- THE REQUEST: Rewrite the items beginning at the line that has "has width=1236, height=376." and ending after the line that has "Click the Ukraine", with "notifications bell icon" changed to "alerts bell icon" and everything else left as it is.
◆ ◆ ◆ ◆ ◆
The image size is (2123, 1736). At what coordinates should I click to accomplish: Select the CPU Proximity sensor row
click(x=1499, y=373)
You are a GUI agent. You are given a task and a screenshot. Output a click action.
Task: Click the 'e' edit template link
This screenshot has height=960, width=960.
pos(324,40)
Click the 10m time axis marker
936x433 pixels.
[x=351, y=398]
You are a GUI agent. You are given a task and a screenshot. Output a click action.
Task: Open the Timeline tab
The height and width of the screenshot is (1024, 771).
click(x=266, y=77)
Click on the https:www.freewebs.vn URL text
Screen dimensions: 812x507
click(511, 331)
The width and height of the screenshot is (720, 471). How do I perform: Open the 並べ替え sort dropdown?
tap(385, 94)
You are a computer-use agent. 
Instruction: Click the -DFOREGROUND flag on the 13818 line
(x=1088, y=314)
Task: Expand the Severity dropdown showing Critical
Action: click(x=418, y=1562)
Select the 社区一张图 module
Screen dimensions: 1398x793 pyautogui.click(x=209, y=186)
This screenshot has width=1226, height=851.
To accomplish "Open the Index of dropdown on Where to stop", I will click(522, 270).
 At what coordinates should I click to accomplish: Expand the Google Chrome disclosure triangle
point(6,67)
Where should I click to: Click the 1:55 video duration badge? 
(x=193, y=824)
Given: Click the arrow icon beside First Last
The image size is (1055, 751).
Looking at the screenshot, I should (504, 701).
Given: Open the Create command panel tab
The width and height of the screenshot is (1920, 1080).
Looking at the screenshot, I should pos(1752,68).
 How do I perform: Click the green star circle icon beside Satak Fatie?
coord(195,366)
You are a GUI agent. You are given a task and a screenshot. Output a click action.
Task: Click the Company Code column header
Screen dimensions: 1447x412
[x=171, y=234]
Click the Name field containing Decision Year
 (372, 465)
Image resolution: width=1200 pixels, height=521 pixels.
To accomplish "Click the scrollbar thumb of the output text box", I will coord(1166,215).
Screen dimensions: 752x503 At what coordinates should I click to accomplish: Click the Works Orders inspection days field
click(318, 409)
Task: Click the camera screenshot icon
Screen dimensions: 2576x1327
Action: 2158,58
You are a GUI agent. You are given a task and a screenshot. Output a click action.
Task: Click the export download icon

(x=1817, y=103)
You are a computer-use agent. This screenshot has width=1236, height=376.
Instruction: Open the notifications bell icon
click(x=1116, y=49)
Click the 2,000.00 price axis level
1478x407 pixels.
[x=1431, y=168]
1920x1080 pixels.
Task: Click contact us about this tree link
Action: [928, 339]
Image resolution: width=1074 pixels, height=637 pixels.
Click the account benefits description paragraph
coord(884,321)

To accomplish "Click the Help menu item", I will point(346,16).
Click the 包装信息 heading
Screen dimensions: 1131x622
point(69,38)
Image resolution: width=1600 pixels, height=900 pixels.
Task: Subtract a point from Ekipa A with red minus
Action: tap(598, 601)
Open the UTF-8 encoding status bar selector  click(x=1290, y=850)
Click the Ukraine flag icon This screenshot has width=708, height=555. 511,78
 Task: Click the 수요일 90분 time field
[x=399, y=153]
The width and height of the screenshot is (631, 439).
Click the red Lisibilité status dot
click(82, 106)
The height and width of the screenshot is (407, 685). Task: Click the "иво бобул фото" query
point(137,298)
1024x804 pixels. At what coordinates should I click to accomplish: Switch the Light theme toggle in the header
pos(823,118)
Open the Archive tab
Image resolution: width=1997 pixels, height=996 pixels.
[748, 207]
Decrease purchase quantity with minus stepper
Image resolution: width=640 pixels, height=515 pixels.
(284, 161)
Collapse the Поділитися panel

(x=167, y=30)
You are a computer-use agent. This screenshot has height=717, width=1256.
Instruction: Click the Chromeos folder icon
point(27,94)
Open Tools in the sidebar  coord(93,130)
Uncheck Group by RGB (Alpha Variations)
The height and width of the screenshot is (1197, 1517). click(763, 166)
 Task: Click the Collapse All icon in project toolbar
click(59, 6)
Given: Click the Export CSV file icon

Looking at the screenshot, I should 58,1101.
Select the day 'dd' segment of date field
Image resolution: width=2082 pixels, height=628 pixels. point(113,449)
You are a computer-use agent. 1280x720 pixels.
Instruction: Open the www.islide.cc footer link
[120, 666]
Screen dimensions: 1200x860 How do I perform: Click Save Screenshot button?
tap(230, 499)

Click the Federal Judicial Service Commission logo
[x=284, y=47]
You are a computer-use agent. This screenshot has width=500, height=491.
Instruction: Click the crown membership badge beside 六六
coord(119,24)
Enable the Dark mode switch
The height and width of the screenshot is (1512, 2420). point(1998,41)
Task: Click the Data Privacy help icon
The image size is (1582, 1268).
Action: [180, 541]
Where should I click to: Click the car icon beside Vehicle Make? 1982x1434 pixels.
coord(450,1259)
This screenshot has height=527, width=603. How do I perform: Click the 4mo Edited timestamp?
◆ ◆ ◆ ◆ ◆
- TASK ANSWER:
You are a computer-use agent. This screenshot has width=1236, height=376.
Instruction: Open the alerts bell icon
click(x=1116, y=49)
Click the 2,000.00 price axis level
1478x407 pixels.
[x=1431, y=168]
1920x1080 pixels.
Task: Click contact us about this tree link
Action: [928, 339]
Image resolution: width=1074 pixels, height=637 pixels.
Click the account benefits description paragraph
coord(884,321)

To accomplish "Click the Help menu item", I will point(346,16).
Click the 包装信息 heading
Screen dimensions: 1131x622
point(69,38)
Image resolution: width=1600 pixels, height=900 pixels.
Task: Subtract a point from Ekipa A with red minus
Action: tap(598, 601)
Open the UTF-8 encoding status bar selector  click(x=1290, y=850)
Click the Ukraine flag icon This screenshot has width=708, height=555. 511,78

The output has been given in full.